Ludzie bezdomni. Polacy. Bezdomność psychiczna z okresu Żeromskiego urosła w naszej, pełnej grozy, epoce wojen totalnych do bezdomności totalnej.

Budzyński powiada: "Wszędzie wyczuwałem w ludziach straszliwą potrzebę ciepła... po prostu serca".

Ale to, co nas dręczy, to jeszcze więcej niż zwykła potrzeba serca. My - ludzie bezdomni - odczuwamy potrzebę domu dla serca. Nad nami unosi się widmo nieistnienia za życia. Ludzie bez domu - to ludzie obcego wymiaru, ludzie przezroczyści. Nasza trójwymiarowa psychika buntuje się przeciw bytowi w niebycie. Tworzymy namiastkę bytu - domu i buntujemy się przeciw tej namiastce, przeciw tej barakowej namiotowej tułaczce. Bo serce chce do domu. A prawdziwy dom może być tylko w kraju. A kraj może być tylko wolny.

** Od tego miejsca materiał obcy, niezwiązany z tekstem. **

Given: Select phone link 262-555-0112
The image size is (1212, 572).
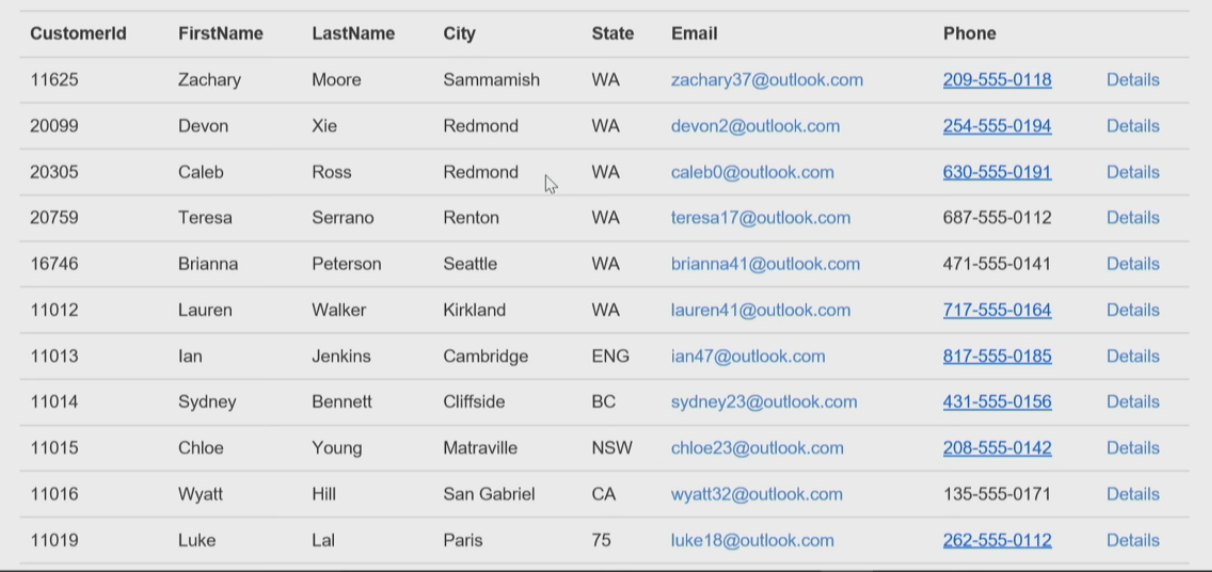Looking at the screenshot, I should [997, 540].
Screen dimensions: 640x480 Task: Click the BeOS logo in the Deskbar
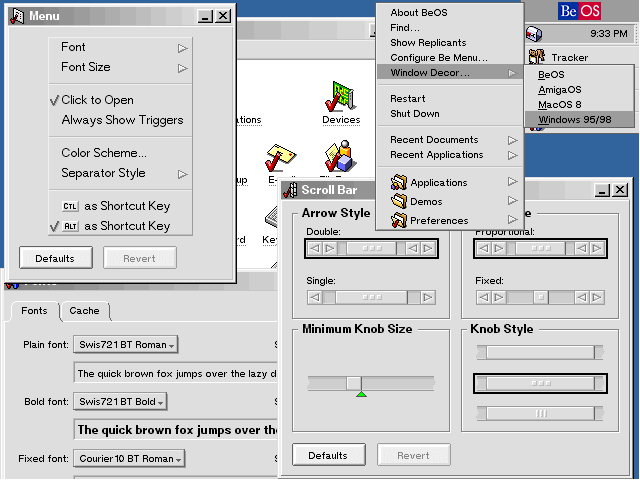[x=580, y=11]
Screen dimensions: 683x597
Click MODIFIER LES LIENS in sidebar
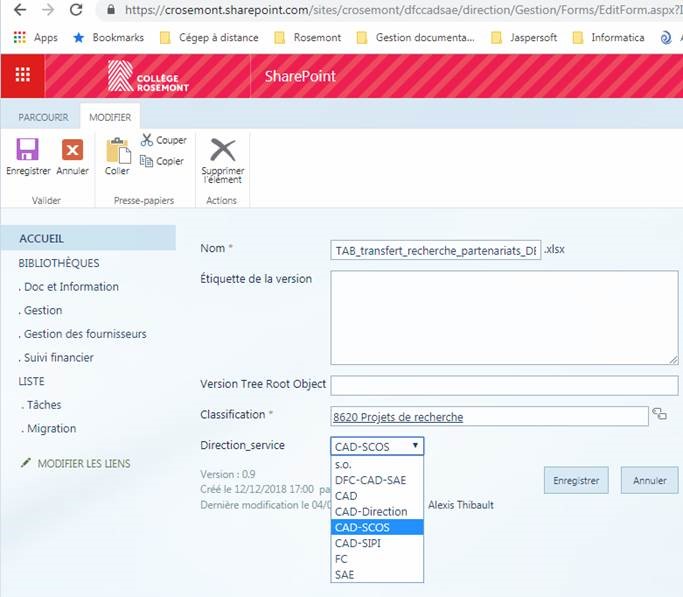[83, 464]
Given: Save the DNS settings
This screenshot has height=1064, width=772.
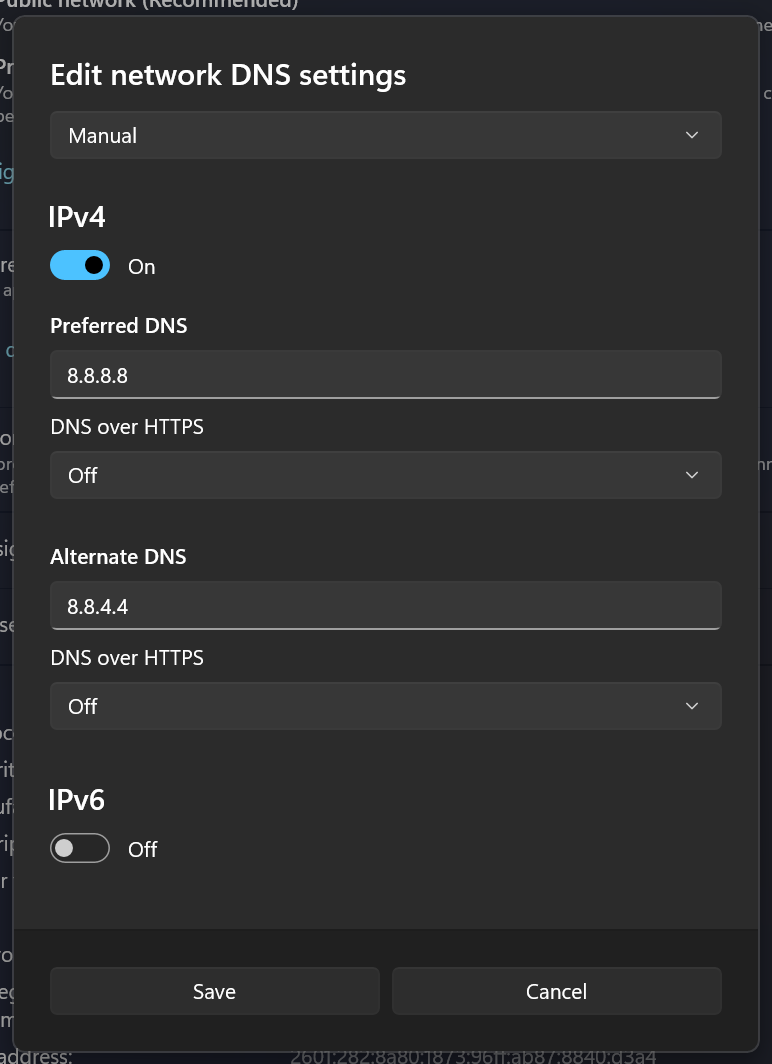Looking at the screenshot, I should pos(214,991).
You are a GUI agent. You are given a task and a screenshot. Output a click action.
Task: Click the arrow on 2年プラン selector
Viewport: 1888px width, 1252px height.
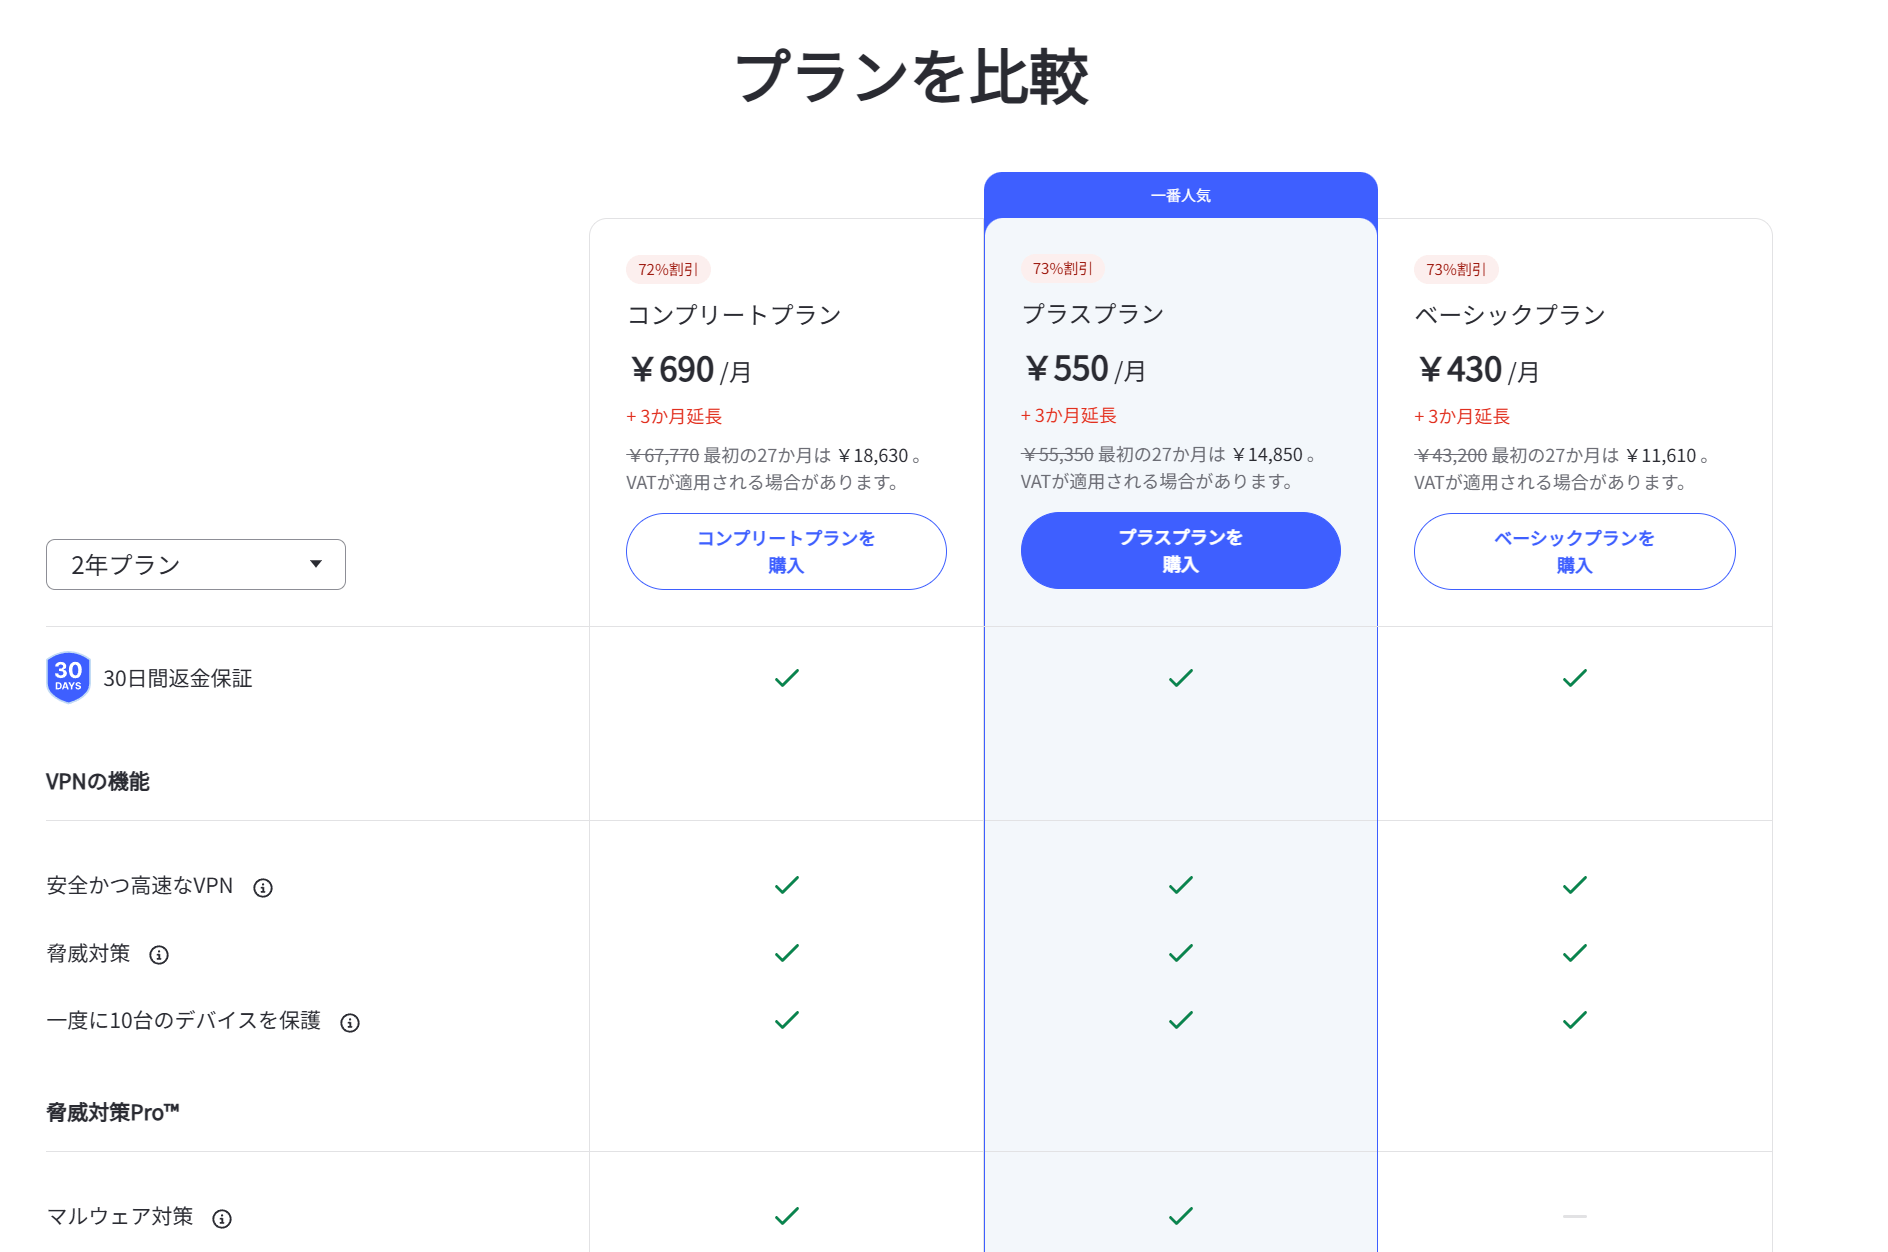coord(316,564)
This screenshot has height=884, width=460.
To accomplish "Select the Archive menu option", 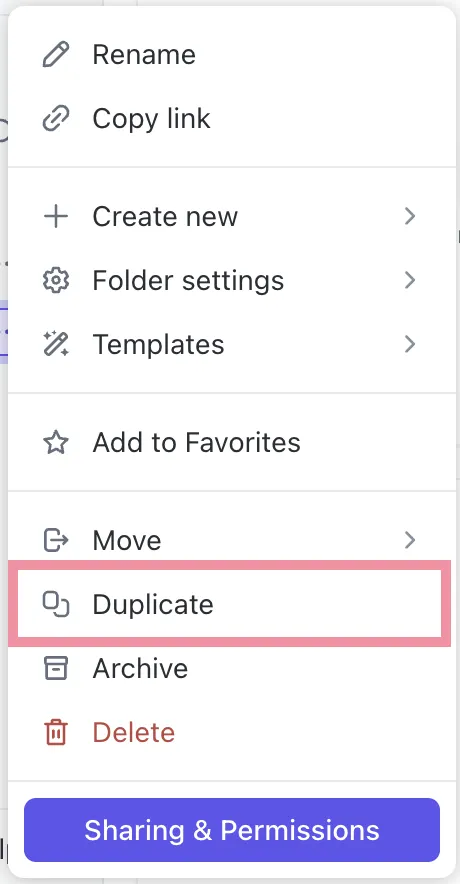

Displaced persons wyrywają się też bezdomności. Drobnymi korzonkami drobnych trosk czepiają się jałowego piasku obcej gleby i chcą rozpaczliwie wykazać, że żyć można, że żyć trzeba naprzekór Jałtom, naprzekór gospodarzom tego kraju gościnnego wygnania...

Ba - sam Budzyński pisze swoją sztukę naprzekór temu wielkiemu zagadnieniu, chce być apolityczny, obyczajowy, aktualno - widowiskowy, - jak by to było w domu...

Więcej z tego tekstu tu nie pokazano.